PROVIDENCE, R.I. (WPRI) ─ The countdown to the school year is on, and Gov. Gina Raimondo said remote learning will be an option for students whose parents are apprehensive about sending them back.
During her weekly coronavirus briefing Wednesday, Raimondo said no one would be “forced” to send their children back to school in person.
“I believe that that’s the right way to do this,” Raimondo said. “It’s our job to set this up and have it be safe – have an in-person option and then give parents some time to get comfortable, rather than saying, ‘If you don’t show up, your kid is marked absent.'”
Education Commissioner Angélica Infante-Green said that school will reopen “only if it’s safe.”
Districts are required to have plans for full in-person learning, distance learning and a hybrid model posted online by Friday, and the decision on which scenario to use will be made around Aug. 16.
“There are going to be options,” Infante-Green said. “Full in-person options, online options.”
Tom DiPaola, the executive director of the Rhode Island School Superintendents’ Association tells Eyewitness News that this is a move in the right direction.
“We knew all along that there was going to have to be a remote or distance component, and the reason for that is that there are kids and teachers who may have medical conditions,” he said. “We also know, given the circumstances, there will be kids and adults who have to be quarantined.”

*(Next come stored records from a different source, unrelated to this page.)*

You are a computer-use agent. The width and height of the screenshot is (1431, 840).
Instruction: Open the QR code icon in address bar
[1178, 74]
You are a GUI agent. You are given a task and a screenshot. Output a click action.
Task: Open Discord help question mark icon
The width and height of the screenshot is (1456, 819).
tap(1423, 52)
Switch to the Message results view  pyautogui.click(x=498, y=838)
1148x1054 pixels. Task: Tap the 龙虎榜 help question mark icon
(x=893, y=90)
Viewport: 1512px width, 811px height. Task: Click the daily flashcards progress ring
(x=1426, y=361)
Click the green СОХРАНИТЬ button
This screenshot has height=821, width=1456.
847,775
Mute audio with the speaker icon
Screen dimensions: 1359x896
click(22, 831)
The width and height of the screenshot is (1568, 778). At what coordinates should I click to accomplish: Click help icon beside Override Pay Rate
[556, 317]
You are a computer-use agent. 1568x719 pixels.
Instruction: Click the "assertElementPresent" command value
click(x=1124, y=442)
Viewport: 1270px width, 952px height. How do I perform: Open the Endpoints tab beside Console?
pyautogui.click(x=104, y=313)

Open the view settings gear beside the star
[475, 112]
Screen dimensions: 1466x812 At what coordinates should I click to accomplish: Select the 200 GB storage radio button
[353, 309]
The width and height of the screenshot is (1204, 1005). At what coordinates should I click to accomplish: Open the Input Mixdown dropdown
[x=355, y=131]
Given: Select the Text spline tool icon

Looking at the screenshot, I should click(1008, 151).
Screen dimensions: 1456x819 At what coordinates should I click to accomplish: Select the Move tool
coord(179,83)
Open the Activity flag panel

But even so, several Rhode Island educators tell Eyewitness News that while students are given the option to stay home, teachers do not have an option.
Stephanie Meuse, a teacher in Central Falls, questions if this option will ever be available to teachers.
“I don’t think it’s not what needs to happen, but it’s not the end of what needs to happen, the fact is that teachers are not even being offered an option,” Meuse said.
Meuse helped organize a car rally earlier this week advocating for a safe return to school come fall.
Teacher Nicole Casey tells Eyewitness News that while it’s great for students to have the option, no one is thinking of the teachers.
“I feel like it’s a good move, but it doesn’t help the teachers or school staff who don’t have that option,” she said.